The function $f$ is twice differentiable for $x > 0$ with $f(1) = 15$ and $f''(1) = 20$. Values of $f'$, the derivative of $f$, are given for selected values of $x$ in the table below.

\begin{center}
\begin{tabular}{ | c | | c | c | c | c | c | }
\hline
$x$ & 1 & 1.1 & 1.2 & 1.3 & 1.4 \\
\hline
$f'(x)$ & 8 & 10 & 12 & 13 & 14.5 \\
\hline
\end{tabular}
\end{center}

(a) Write an equation for the line tangent to the graph of $f$ at $x = 1$. Use this line to approximate $f(1.4)$.
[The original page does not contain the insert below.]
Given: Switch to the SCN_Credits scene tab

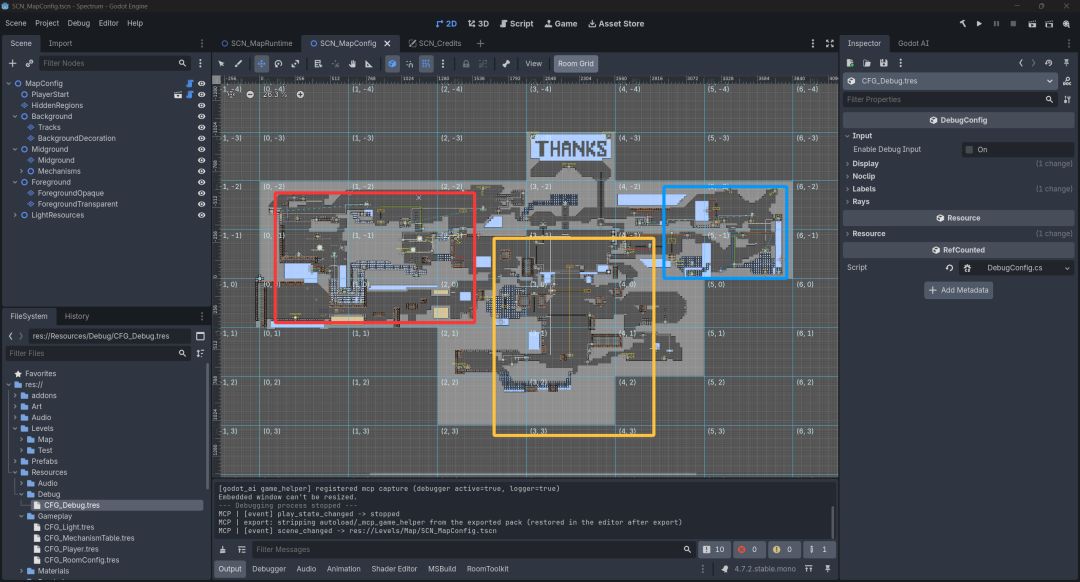Looking at the screenshot, I should pyautogui.click(x=435, y=43).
(b) Use a midpoint Riemann sum with two subintervals of equal length and values from the table to approximate $\int_{1}^{1.4} f'(x)\, dx$. Use the approximation for $\int_{1}^{1.4} f'(x)\, dx$ to estimate the value of $f(1.4)$. Show the computations that lead to your answer.

(c) Use Euler's method, starting at $x = 1$ with two steps of equal size, to approximate $f(1.4)$. Show the computations that lead to your answer.

(d) Write the second-degree Taylor polynomial for $f$ about $x = 1$. Use the Taylor polynomial to approximate $f(1.4)$.